Can a hot new corporate management concept turn my household into a beacon of harmony?
Whenever I'm confronted with a nutty-sounding idea from the Wonka factory that is corporate management theory, my first thought is, I've got to try this on my family!
Take Holacracy™, an innovative concept of questionable soundness that has taken the normally reliable shoe purveyor Zappos by storm. We won't dwell on the fact that when you say "holacracy" out loud, it sounds like "whole lotta crazy." After all, Holacracy™ appears great in theory: it's a flat organizational structure that blows up the hierarchy of any group, replacing traditional reporting chains with things like distributed authority, governance meetings and de minimis allocation. Which is basically management gobbledygook for "nobody's in charge." Gone are the days of dictatorial CEOs! Gone, in fact, are CEOs altogether: Holacracy™ employees have no titles. They are all just "workers." Think Oompa Loompas: mostly indistinguishable, all very busy, running around and distributing authority. Even Tony Hsieh, the person formerly known as the CEO of Zappos, is now a worker. Although he's a worker who can order everyone around him to embrace Holacracy™, or else. Which would seem to violate the Holacracy™ constitution, but maybe I'm being too literal.

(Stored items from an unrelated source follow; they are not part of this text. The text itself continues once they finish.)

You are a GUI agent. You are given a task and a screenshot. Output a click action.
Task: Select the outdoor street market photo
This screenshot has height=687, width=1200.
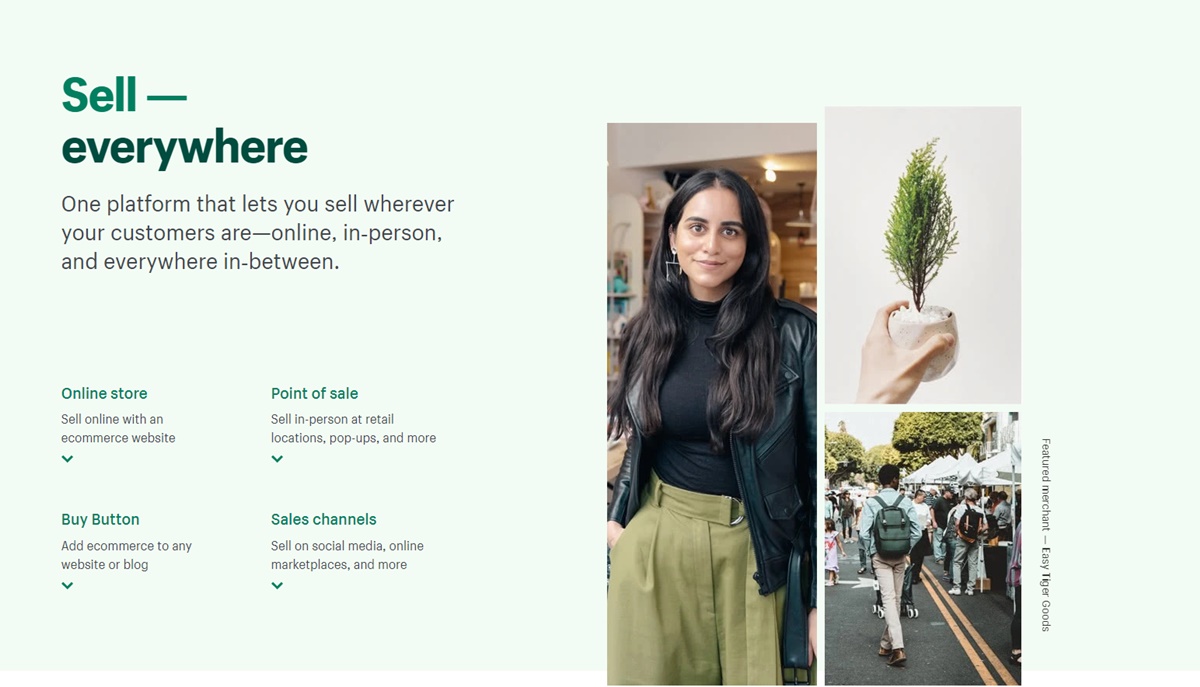923,548
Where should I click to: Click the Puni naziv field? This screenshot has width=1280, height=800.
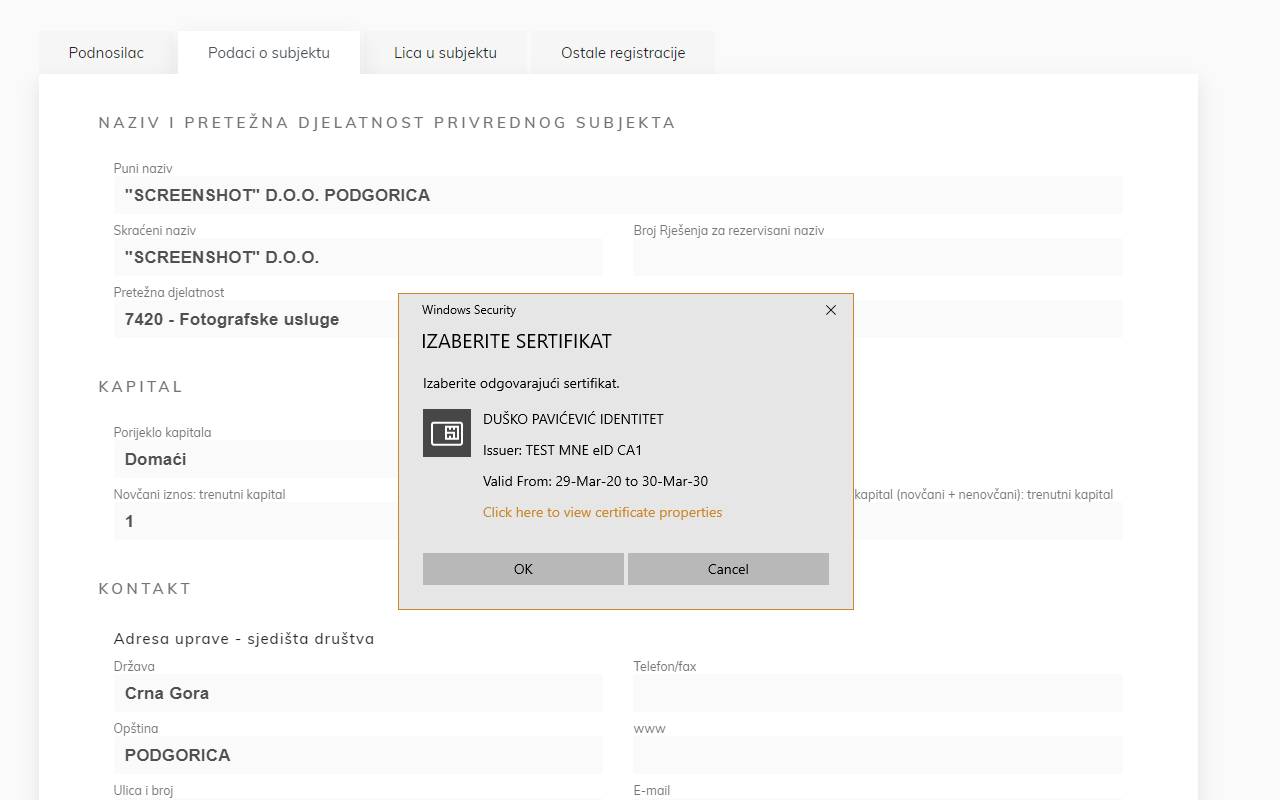point(617,195)
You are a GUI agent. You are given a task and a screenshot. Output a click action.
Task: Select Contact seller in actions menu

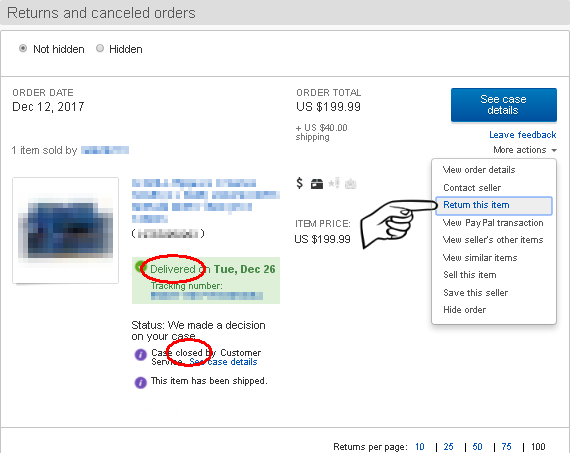tap(472, 188)
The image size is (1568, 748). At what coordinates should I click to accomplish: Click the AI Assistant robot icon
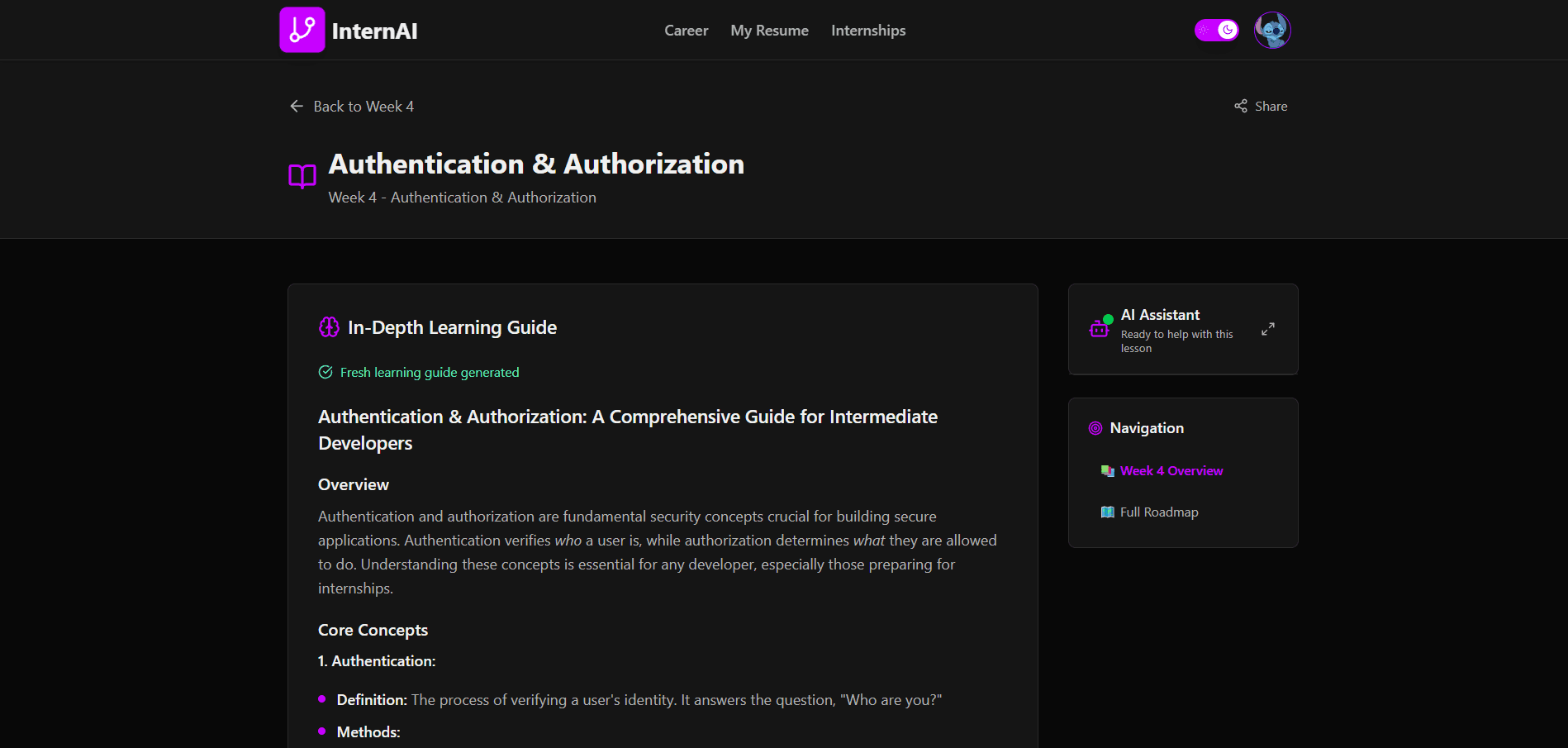point(1100,329)
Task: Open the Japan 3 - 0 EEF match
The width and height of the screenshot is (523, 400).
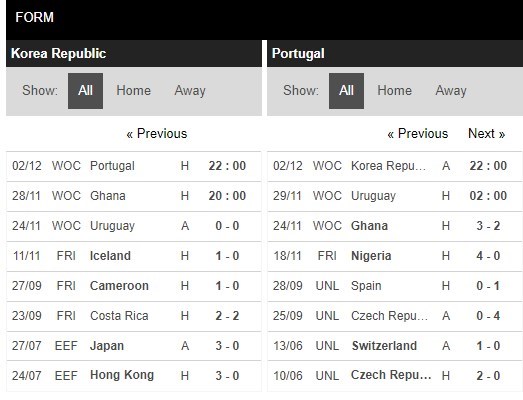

Still, can you take a radical corporate system and make it work at home? Knowing that all my sons want in life is to bike without helmets, eat Trader Joe's frozen macaroni and cheese three times a day and play Xbox 360 until their eyeballs dry up and fall out, I was sure Holacracy™ would appeal to them. And for me, well, it's pure exhaustion to constantly nag uninterested children in an effort to improve their lives. (They don't care if their teeth fall out, so why should I?) Plus, like overlords and bosses the world over, I am fairly unpopular with the people under my rule. Perhaps a flat system would allow me to stop nagging, not to mention make everyone love me more. Sign me up!
Day 1: Excitement Considered calling family meeting to kick off Holacracy™ but instead sent 4,570-word email to troops as Worker Tony Hsieh did at end of March. Subject line: No More "Parents." Hsieh gave his employees one month to either adopt Holacracy™ or take a package; I gave my family five days.
Day 2: Confusion Got off to rocky start as we spent morning arguing over what everyone would be called. Parent/child construct no longer appropriate. Sixteen-year-old lobbied for Omnipotent Hot Dude (him) and Incompetent Servants (everyone else). Had to keep explaining new system. Turns out 16-year-old did not read email (duh) and was not absorbing the concept of Holacracy™ but playing Dots on phone, which older people formerly known as Mom and Dad can no longer control. Eight-year-old crying by end of discussion because, as it turns out, he likes doing homework and being told when to go to bed.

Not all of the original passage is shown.